Manacher’s Algorithm speeds this up to O(n) by using two tricks:

  1. Normalize odd/even palindromes

    • Insert a separator like # between characters:
      "abba""#a#b#b#a#"
    • Now every palindrome in this new string has an odd-length center, so we only handle one case.
  2. Reuse information using a “current best palindrome window”

    • Maintain a palindrome window [l, r] (the farthest-reaching palindrome found so far).
    • For a new position i inside [l, r], we know its mirror position mirror = l + (r - i).
    • The palindrome radius at i can be at least the smaller of:
      • how much space remains inside the window (r - i)
      • the palindrome radius at mirror (p[mirror])
    • Then we try to expand further only if possible.

This avoids repeated expansions and ensures total work is linear.

Algorithm

  1. Build transformed string t by inserting # between characters and at ends.
  2. Create array p where p[i] = radius of palindrome centered at i in t.
  3. Track the current palindrome boundaries [l, r].
  4. For each index i:
    • If i is inside [l, r], initialize p[i] using its mirror.
    • Expand outward while characters match.
    • If palindrome at i extends beyond r, update [l, r].
  5. Convert radii in p into the number of palindromic substrings in the original string:
    • Each center contributes (p[i] + 1) // 2
  6. Sum contributions and return res.
class Solution:
    def countSubstrings(self, s: str) -> int:

        def manacher(s):
            t = '#' + '#'.join(s) + '#'
            n = len(t)
            p = [0] * n
            l, r = 0, 0
            for i in range(n):
                p[i] = min(r - i, p[l + (r - i)]) if i < r else 0
                while (i + p[i] + 1 < n and i - p[i] - 1 >= 0
                       and t[i + p[i] + 1] == t[i - p[i] - 1]):
                    p[i] += 1
                if i + p[i] > r:
                    l, r = i - p[i], i + p[i]
            return p

        p = manacher(s)
        res = 0
        for i in p:
            res += (i + 1) // 2
        return res

Time & Space Complexity

  • Time complexity: O(n)O(n)
  • Space complexity: O(n)O(n)

Common Pitfalls

Forgetting Even-Length Palindromes

When using the expand-around-center approach, many developers only expand from single characters (odd-length centers). Even-length palindromes like "aa" or "abba" require expanding from between two characters, so both (i, i) and (i, i+1) centers must be checked.

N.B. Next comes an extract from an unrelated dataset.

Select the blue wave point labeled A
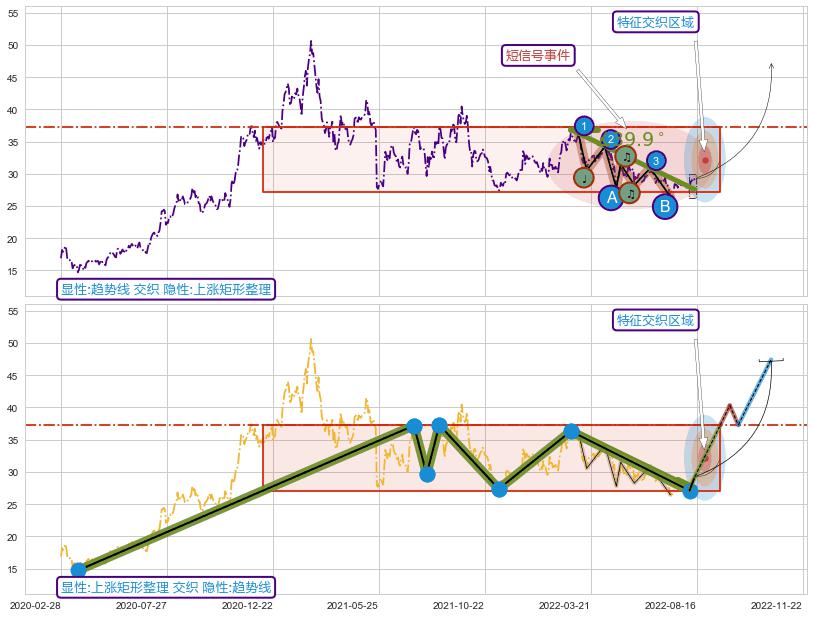The width and height of the screenshot is (813, 617). tap(612, 198)
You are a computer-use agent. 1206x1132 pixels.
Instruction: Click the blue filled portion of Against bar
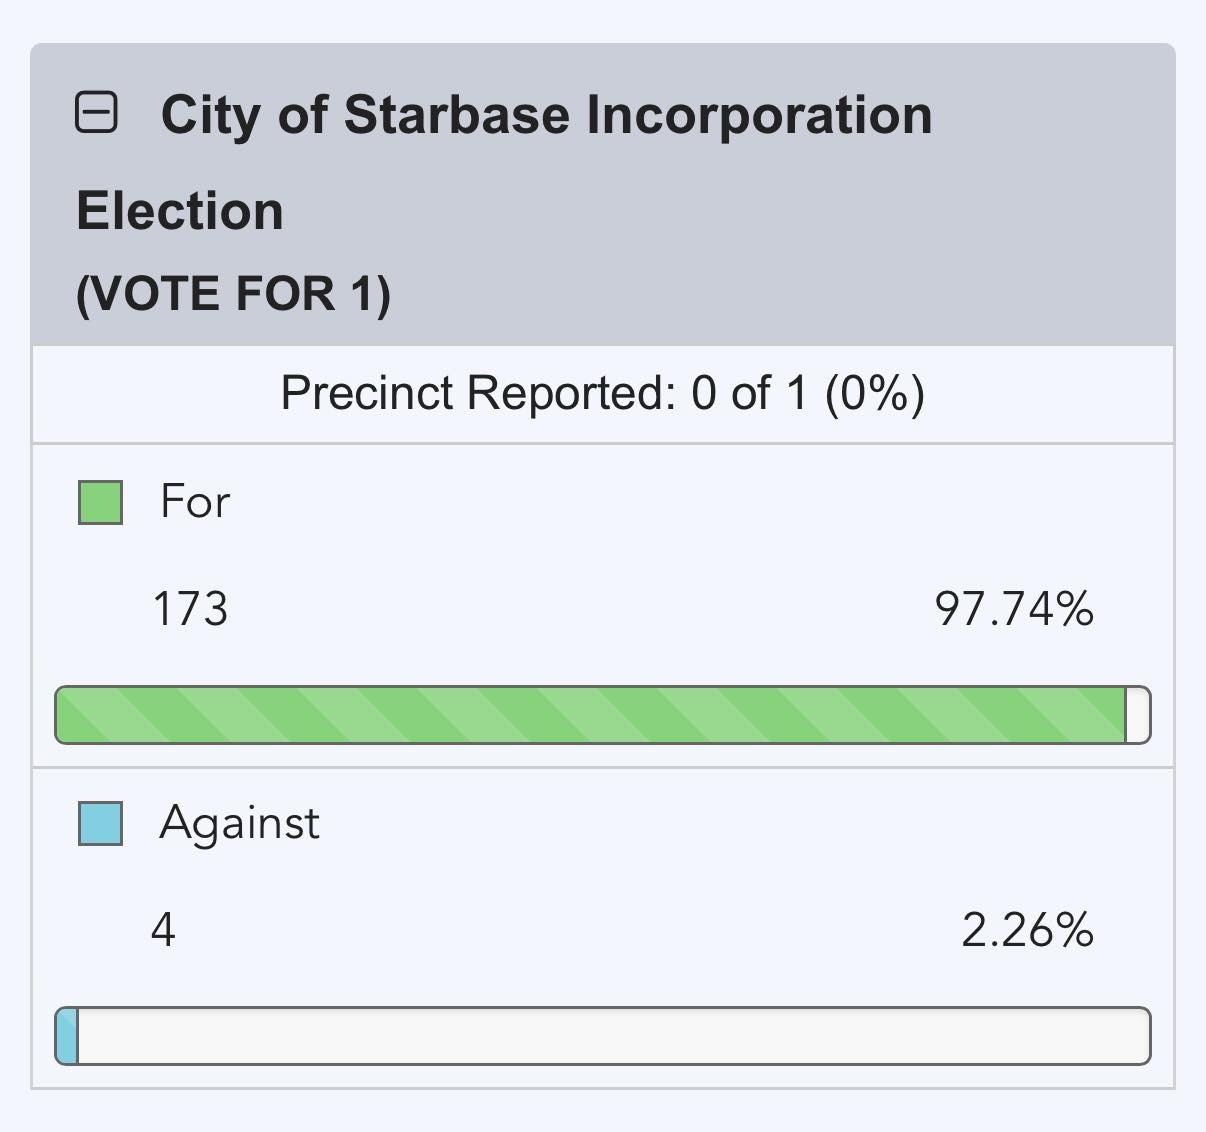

Off-By-One Errors in DP Table Indexing

In the DP approach, the recurrence dp[i][j] = dp[i+1][j-1] requires careful iteration order. Processing i from high to low ensures dp[i+1][j-1] is computed before dp[i][j]. Iterating in the wrong direction leads to reading uninitialized values.

Counting Substrings Instead of Counting Once Per Palindrome

Some implementations accidentally count the same palindrome multiple times or miss counting single characters as palindromes. Every single character is itself a palindrome, so the minimum count for a string of length n is n.